The other day I had a conversation with an intranet manager who described how a member of the C-suite at his company created a dialogue session with employees via discussion functionality on the company’s intranet. It was almost text book. This member of the senior management team didn’t dodge any difficult questions, was open and honest, used their own voice, didn’t dress anything up in bland corporate speak, and answered some questions about their life outside work. This was a great way to create engagement with employees.
It reminded me how powerful it can be to get a CEO or members of the C-Suite to use the intranet or collaboration platform for genuine two-way dialogue. There are several wins:
- The act of being open and transparent is important in shaping the opinions of employees on senior management, and in turn that’s important for employee engagement
- It extends the reach of personal contact with leadership around global companies where face-to-face with everybody is not possible
- It sets a precedent and encourages transparency among all levels of management
- It is a high-level endorsement of using the intranet or collaboration platform
- It is a great baromoter of employee sentiment
- Your CEO or leadership team will (positively) experience using the intranet or social tool personally, and is more likely to engage with it going forward
Sadly CEOs using digital channels for genuine dialogue with employees is the exception rather than a rule. Some senior leaders have embraced it:
When Stephen Elop first joined Nokia as CEO he used the firm’s Socialtext platform to get open feedback from employees on three key questions – What things should change, What things should stay the same and What issues I might miss as I get to know the company . This was a brave opening gambit, introducing himself as a CEO who actively seeks dialogue. He also used to regularly comment on post and blogs. (Elop has just left Nokia).
Molson-Coors CEO Peter Swinburn personally drove the use of Yammer in order to help increase collaboration and enhance a one-company culture. He was a highly visible contributor.
When Zynga’s Mark Pincus stepped aside as CEO to be replaced by Don Mattrick, the internal memo leaked to the press revealed that the the company’s intranet (‘Zyntranet”) is regularly used to propose and vote questions for wider meetings with the CEO, including one with Mattrick. Allowing employees to vote on questions is a good way to gauge what is concerning the workforce.
Of course, getting your CEO or C-suite involved does need some preparation, depending on the type of dialogue planned. For example:
- Does your CEO or C-suite member need any training
- Is the dialogue going to be a post with prepared answers or a live event
- Do you need a mechanism for soliciting questions prior to the posting or event
- Do you need some form of moderation (yes, probably)

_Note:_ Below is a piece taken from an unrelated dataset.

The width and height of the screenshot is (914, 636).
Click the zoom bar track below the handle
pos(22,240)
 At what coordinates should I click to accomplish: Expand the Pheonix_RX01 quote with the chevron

- What process do you have in place to contact employees whose questions are not answered, explaining why their question was not addressed
- Are other C-suite members or other senior leaders on hand to answer questions or follow-up afterwards
- Does your CEO have the bandwidth to follow-up on questions and actions if necessary
If you can pull it off, getting senior leadership to use the intranet or ESN as a channel for dialogue with the employees is a key win. Good luck.